How Much Time For Side Work?

how-much-time-side-workI’m off to the Financial Bloggers conference today (I’m writing this on the bus – the Megabus, actually!), and I’m trying to get at least a few hours of productive time in today while I travel to Chicago. That got me thinking: how much time do I actually spending working on projects outside of my job?

Today, my question for you is: how many hours a week do YOU spend on work, not counting a job? This could be anything from freelancing, writing, blogging, consulting, or other side work, etc. If you don’t have a job, simply include all the work you do in a normal week. If you don’t know, challenge yourself to track it next week.

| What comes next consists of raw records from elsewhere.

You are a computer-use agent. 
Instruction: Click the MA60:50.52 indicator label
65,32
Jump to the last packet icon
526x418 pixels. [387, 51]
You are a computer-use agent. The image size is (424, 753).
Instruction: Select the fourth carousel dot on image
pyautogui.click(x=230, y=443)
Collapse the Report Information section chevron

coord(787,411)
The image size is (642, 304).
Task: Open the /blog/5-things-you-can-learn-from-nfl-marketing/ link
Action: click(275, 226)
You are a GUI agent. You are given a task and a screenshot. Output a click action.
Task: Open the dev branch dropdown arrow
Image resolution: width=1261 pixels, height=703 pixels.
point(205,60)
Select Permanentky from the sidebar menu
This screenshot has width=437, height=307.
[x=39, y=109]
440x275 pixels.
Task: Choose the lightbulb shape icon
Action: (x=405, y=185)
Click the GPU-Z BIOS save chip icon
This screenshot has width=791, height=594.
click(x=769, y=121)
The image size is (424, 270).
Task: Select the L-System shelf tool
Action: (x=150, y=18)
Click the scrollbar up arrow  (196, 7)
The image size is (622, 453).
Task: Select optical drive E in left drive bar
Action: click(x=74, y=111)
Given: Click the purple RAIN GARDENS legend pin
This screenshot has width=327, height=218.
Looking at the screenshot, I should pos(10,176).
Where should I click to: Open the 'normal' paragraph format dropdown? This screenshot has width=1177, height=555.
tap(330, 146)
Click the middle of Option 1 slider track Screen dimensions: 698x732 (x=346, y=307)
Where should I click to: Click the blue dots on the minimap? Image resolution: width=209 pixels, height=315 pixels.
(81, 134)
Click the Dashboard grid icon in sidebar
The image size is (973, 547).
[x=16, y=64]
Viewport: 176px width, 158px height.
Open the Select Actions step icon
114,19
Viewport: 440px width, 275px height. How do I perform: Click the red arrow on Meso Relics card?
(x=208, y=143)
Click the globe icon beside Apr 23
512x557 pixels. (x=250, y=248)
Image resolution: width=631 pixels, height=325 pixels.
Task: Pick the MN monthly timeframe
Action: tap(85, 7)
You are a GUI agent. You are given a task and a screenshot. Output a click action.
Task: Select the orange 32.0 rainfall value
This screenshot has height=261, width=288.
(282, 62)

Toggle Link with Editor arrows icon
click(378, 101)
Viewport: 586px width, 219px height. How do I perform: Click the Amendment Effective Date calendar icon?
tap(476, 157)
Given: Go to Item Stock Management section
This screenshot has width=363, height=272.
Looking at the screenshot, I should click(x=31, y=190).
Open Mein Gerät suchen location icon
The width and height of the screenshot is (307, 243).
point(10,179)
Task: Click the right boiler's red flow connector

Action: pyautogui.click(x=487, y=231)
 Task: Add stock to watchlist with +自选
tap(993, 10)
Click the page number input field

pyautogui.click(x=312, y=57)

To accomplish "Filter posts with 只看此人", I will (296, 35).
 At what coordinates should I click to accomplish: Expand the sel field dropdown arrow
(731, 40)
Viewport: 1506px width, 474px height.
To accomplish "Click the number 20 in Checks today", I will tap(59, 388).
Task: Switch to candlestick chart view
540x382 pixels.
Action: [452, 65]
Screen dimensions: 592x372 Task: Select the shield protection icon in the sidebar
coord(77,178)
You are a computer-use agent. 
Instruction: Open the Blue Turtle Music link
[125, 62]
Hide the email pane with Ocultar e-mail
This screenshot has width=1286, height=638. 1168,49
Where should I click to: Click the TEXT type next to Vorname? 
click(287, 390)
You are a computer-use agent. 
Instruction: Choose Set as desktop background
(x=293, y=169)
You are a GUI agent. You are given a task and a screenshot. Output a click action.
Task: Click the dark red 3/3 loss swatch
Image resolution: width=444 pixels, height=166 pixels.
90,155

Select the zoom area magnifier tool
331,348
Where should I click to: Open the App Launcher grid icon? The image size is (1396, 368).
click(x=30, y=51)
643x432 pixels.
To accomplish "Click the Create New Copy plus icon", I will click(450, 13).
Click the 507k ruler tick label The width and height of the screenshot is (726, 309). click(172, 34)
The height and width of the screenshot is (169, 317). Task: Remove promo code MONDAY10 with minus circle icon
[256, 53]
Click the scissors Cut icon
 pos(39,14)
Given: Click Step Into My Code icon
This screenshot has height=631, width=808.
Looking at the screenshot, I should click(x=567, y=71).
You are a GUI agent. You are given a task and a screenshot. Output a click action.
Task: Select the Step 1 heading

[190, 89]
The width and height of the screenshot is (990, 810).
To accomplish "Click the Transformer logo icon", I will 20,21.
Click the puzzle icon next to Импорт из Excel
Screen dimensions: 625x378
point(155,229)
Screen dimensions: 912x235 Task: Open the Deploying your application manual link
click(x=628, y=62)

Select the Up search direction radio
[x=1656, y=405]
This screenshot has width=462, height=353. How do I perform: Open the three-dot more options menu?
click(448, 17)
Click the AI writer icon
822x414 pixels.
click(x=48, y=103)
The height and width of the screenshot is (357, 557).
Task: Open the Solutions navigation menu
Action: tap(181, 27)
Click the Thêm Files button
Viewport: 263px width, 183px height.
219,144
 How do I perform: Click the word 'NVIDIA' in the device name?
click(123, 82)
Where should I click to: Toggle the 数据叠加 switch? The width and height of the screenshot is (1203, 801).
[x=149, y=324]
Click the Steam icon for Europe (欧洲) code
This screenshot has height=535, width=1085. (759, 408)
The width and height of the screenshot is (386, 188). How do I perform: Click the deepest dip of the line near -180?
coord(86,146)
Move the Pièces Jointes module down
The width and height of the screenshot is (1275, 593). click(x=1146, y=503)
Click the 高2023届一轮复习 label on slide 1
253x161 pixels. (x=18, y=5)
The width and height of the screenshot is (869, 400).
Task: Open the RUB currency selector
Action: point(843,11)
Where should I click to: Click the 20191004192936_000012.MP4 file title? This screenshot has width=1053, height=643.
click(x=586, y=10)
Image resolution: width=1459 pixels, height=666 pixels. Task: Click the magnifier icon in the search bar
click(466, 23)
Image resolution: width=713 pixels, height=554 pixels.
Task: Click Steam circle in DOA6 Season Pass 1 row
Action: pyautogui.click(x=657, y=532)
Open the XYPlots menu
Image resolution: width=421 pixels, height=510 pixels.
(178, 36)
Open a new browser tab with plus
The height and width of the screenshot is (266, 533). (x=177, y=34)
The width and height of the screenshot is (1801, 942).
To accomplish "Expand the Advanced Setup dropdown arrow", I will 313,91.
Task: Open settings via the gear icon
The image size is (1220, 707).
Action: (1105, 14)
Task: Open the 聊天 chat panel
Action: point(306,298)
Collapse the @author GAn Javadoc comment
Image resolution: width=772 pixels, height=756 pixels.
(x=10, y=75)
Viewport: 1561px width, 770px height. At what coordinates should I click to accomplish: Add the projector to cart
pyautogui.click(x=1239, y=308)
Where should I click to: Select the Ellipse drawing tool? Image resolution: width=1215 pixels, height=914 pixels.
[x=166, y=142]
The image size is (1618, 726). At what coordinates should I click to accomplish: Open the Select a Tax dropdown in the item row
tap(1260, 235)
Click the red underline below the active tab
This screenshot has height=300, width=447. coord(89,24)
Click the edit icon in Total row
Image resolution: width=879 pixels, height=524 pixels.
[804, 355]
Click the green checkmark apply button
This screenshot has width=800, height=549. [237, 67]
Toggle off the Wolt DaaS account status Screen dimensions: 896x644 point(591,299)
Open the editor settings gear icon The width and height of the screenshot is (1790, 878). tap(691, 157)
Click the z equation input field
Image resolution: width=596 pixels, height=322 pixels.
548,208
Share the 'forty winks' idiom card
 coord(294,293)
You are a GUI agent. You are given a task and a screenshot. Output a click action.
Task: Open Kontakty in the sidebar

I don’t usually know the exact number of hours, but I’m going to guess it’s about 12 hours a week, depending on how much I can fit it on weekends. I’m going to track this myself for the next week or two and see if I’m spending the amount of time on it that I think I am.

The second part of my question: how much time do you wish you were spending on this work?

Even with a job that I’m at for 40 hours a week, 12 extra hours a week doesn’t sound like a lot. There’s roughly 6 hours a weekday when I’m neither working nor sleeping.  On the weekends, there’s about 32 free hours total. That adds up to a whopping 62 hours of non-working, non-sleeping time each week. It’s extremely unrealistic to assume I’m going to get work done and be productive for all that time (hey, I have to eat, enjoy a beer, and watch football sometime!) Plus, it’s easy to get distracted and find other things to occupy my time.

Here’s what I think I can realistically do in a typical week:

9 hours of work on weeknights (Monday-Thursday)
6 hours total on the weekend (assuming I’m not traveling)

Total = 15 hours.

I can do more if I need to meet a deadline or just have something that I’m really motivated and excited to work on, but I want to avoid burnout by trying to squeeze in too much. Plus, I can get a lot accomplished in 15 hours if I really do solid, productive work. The actual quantity of time doesn’t mean a thing if you’re just goofing off when you’re supposed to be doing work. But I think the number of hours that you’re attempting to be productive is a good starting point for how effective you’re actually being.

Next week, I’m going to shoot for 15 hours of solid side-work and do my best to track it with my accountability journal. If I can earn roughly $25 per hour (which is what the minimum I think my time is worth) during these 15 hours, that would be an extra $375 a week that I can bank for meeting my $10k savings goal. I haven’t hit this mark yet, but I think the potential is definitely there if I work at it.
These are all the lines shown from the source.